Soltanto pochissimi tra gli oltre 30 ex consiglieri, e tra questi Michelangelo Zuccari e Claudio Umbrico, hanno continuato a credere nel ricorso presentato dai loro avvocati davanti ai giudici del Consiglio di Stato, trovando oggi una soddisfazione che può dare il via ad una serie di reali verifiche, di incongruenze e di errori per quanto concerne il diniego dell'aumento di capitale che era stato richiesto dalla BPS. Un aumento di capitale richiesto con regolare documento e comunicato correttamente alla Banca d'Italia in tempi non sospetti e che, forse, qualche dirigente non aveva visto: da qui inizia “l'avventura” e, in risposta oggi, la ragione offerta da una concreta sostanza della sentenza depositata e visibile a tutti nel sito della Cassazione.
Questo un piccolissimo e significativo stralcio:
“L’atto di impulso della Banca d’Italia costituisce una proposta obbligatoria, senza la quale, non potrebbe iniziarsi il procedimento che conduce all’eventuale scioglimento degli organi di amministrazione e controllo dell’istituto di credito. Tuttavia, ciò non impone al Ministro dell’Economia e delle Finanze di accettarne in modo acritico e dogmatico il contenuto, in quanto l’ordinamento gli attribuisce la facoltà di discostarsi dalla proposta qualora non ritenga sussistenti i presupposti per disporre l’amministrazione straordinaria.

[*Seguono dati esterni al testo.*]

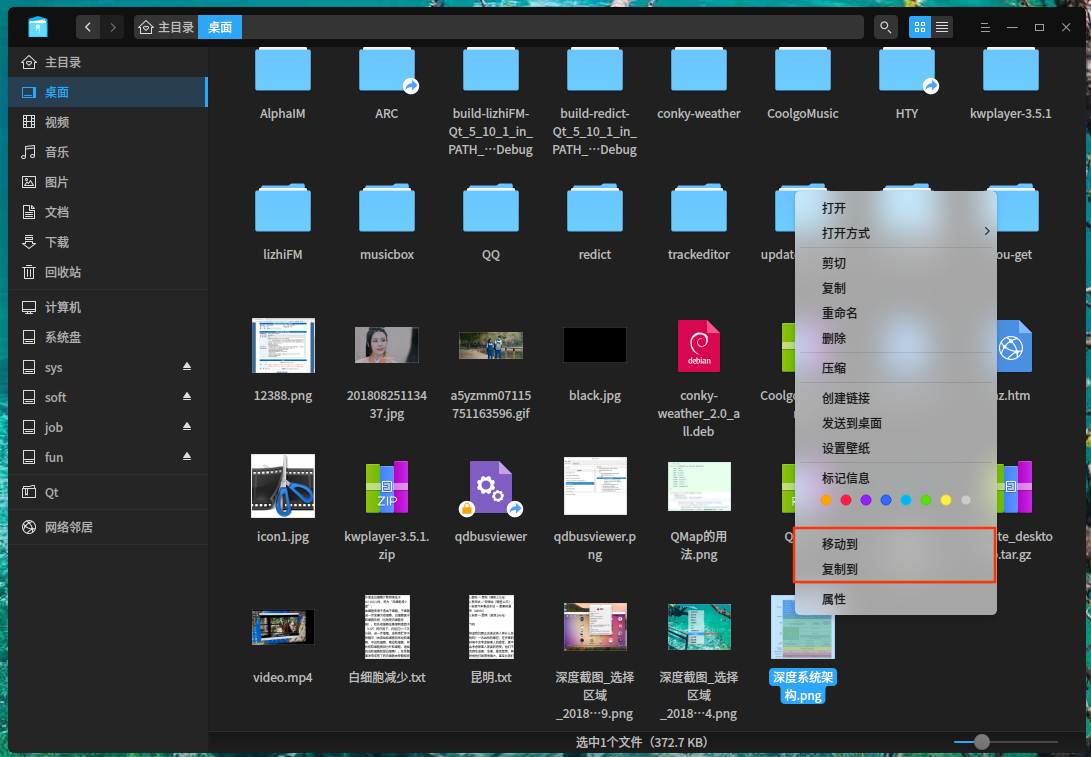This screenshot has width=1091, height=757.
Task: Click the back navigation arrow
Action: pos(89,27)
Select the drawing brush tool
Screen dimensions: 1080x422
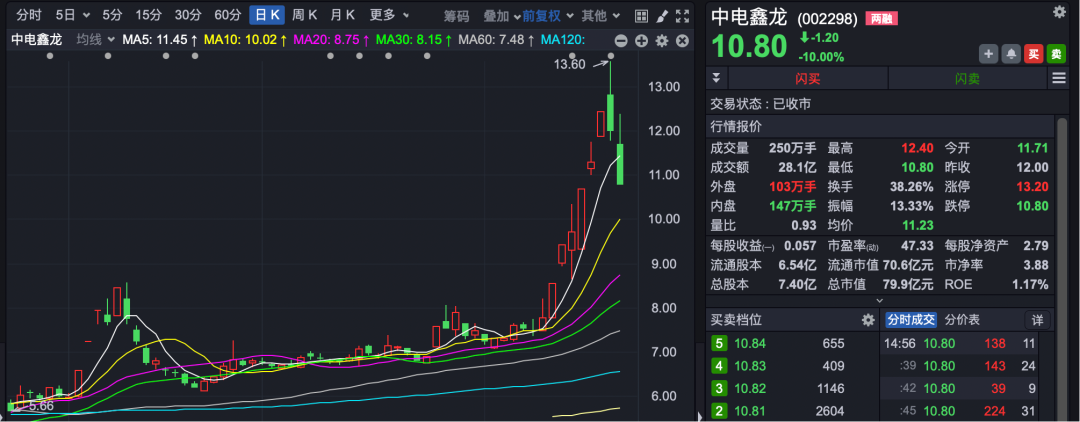pos(661,15)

Pertanto, a prescindere dalla decisione – conforme o meno alla proposta dell’autorità di vigilanza – cui giungerà il Ministro dell’Economia e delle Finanze, è doverosa un’esplicita valutazione degli elementi posti a fondamento delle risultanze della Banca d’Italia”.
Ed ancora un altro Passaggio precisa “il Collegio ritiene erronea la decisione impugnata nella parte in cui non ha rilevato l’eccesso di potere per difetto di istruttoria con riferimento al decreto n. 16 dell’8 febbraio 2013: il Ministro dell’Economia e delle Finanze, nel condividere gli esiti e le soluzioni contenuti nella proposta avanzata dall’autorità di vigilanza, avrebbe dovuto eseguire un’attività istruttoria, anche al fine di dare contezza della permanenza dei requisiti oggettivi e soggettivi necessari ad attivare la procedura di amministrazione straordinaria, nonostante l’intervenuto mutamento della situazione patrimoniale della Banca Popolare di Spoleto S.p.A.”.

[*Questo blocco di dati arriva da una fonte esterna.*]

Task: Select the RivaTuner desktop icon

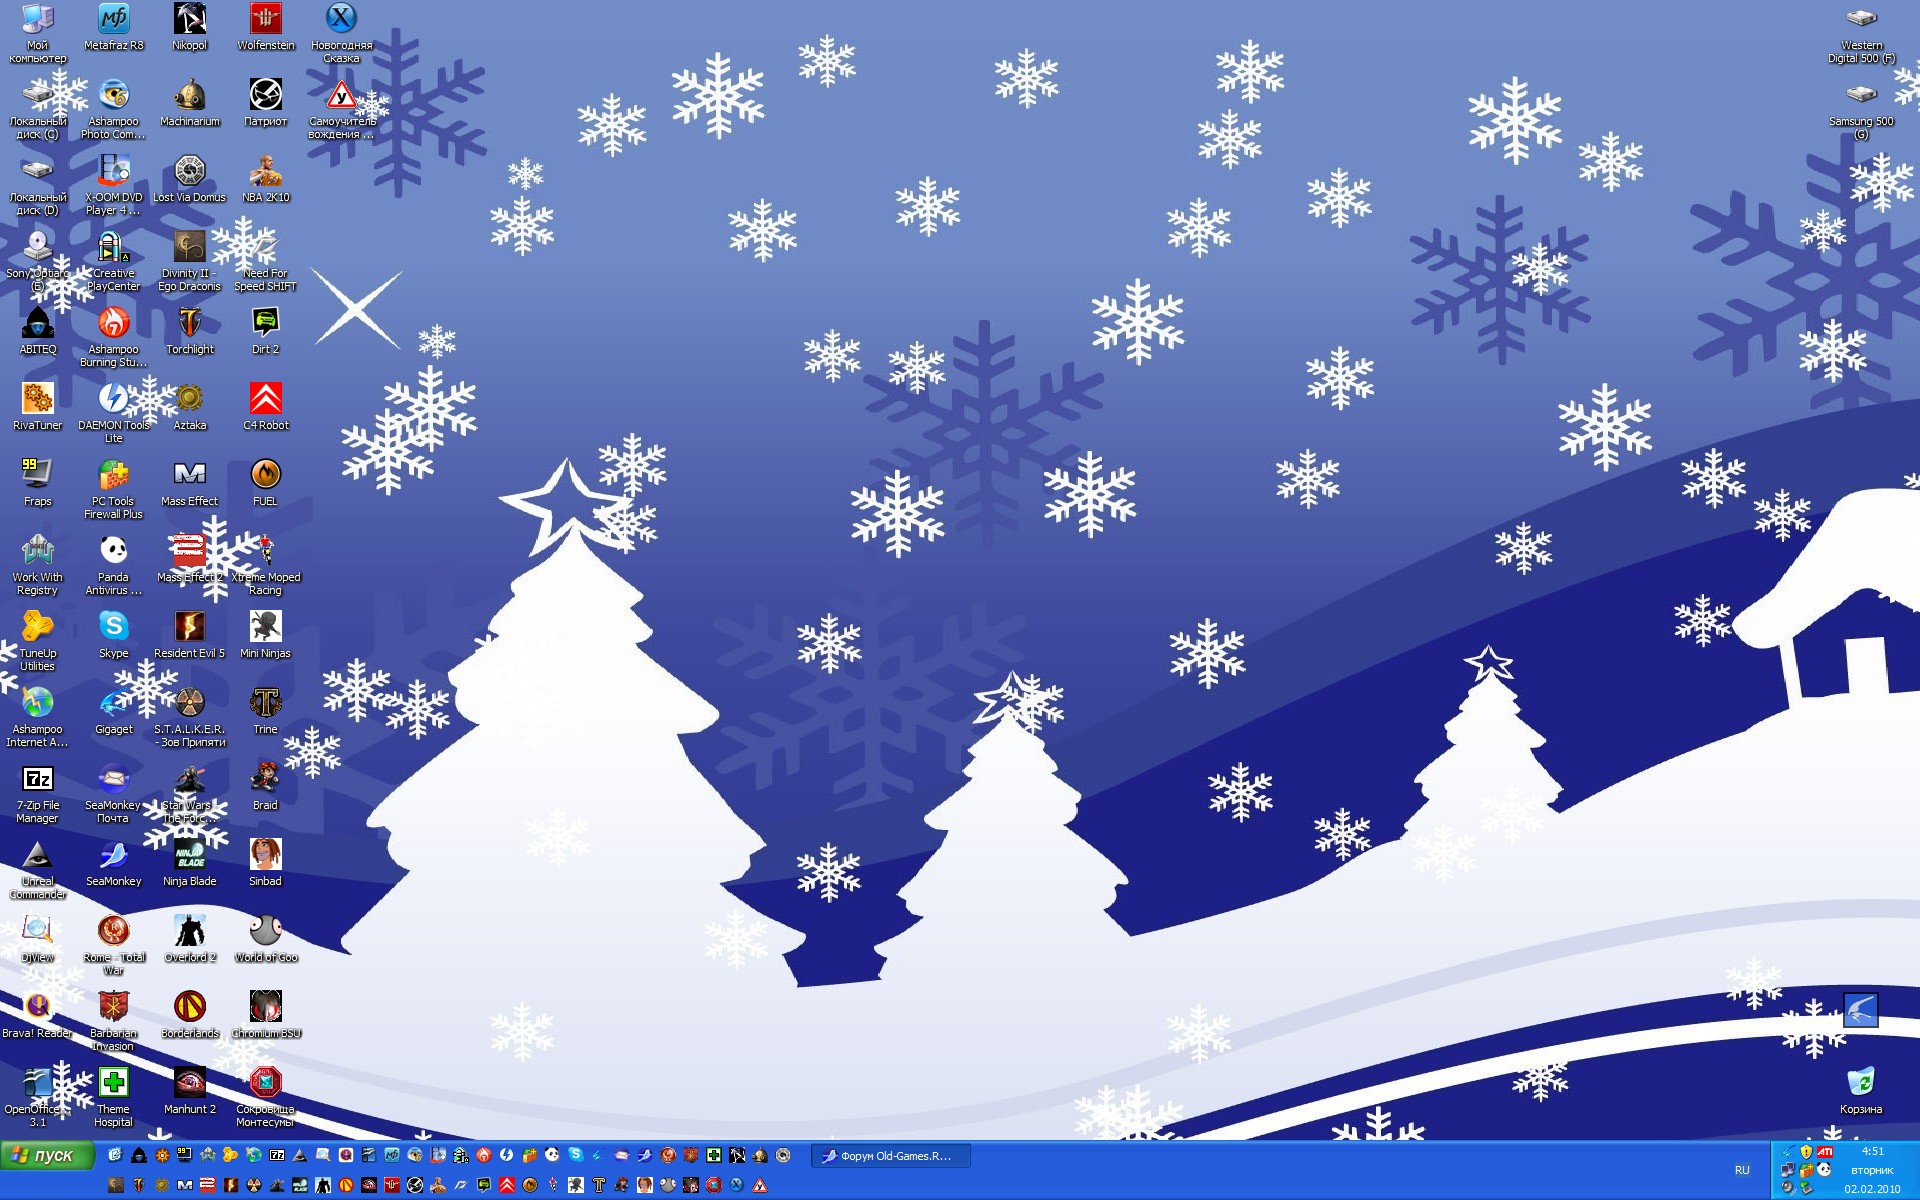Action: click(37, 399)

La stessa cosa è valsa anche per quanto concerne la richiesta dell'aumento di Capitale concordato e richiesto dall’ex Cda ma bocciato da Bankitalia a seguito dell’ispezione conclusasi alla fine del 2012, poche settimane prima del commissariamento – avvenuta esattamente il 12 febbraio 2013 – i consiglieri avrebbero certamente continuato a sostenere la tesi per cui il cda ha sempre lottato, ovvero la solidità della banca e l'autonomia per restare Umbra ed Indipendente entrando in rotta di collisione ( da qui tutte le conseguenze sono note) con gli ispettori nel frattempo intervenuti nel loro incarico portato a termine con la vendita della BPS alla Banca di Desio.

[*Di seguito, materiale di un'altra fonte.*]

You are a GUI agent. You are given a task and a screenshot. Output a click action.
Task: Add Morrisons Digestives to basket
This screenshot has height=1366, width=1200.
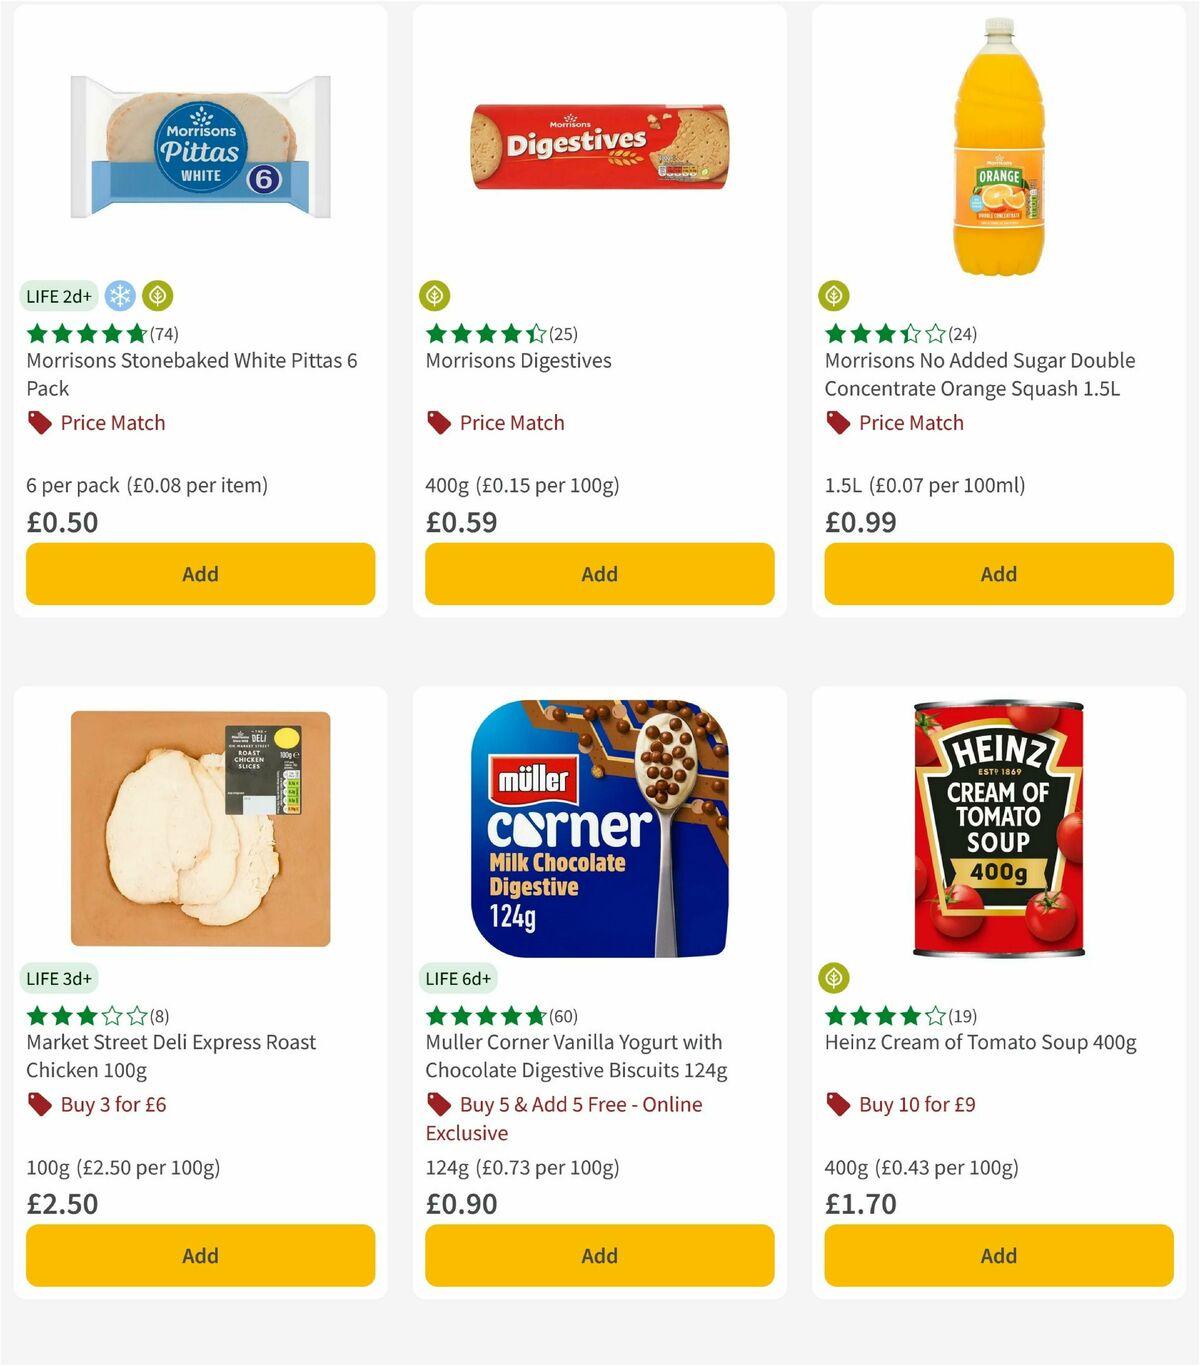click(599, 573)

I giudici del Consiglio di Stato scrivono “Per quanto concerne i dati relativi al periodo successivo all’attività ispettiva della Banca d’Italia, già essi avrebbero dovuto formare l’oggetto di un’autonoma istruttoria da parte del Ministro dell’Economia e delle Finanze. Come già rilevato, l’autorità preposta alla decisione definitiva (Ministro dell’Economia e delle Finanze), avrebbe dovuto compiere un attento esame degli stessi, anche eventualmente al fine di richiedere ulteriori accertamenti su alcuni singoli elementi, onde valutarne l’andamento nel tempo”.
Ora ci chiediamo tutti cosa accadrà e come ed in che modo reagiranno i Soci della BPS e della SCS.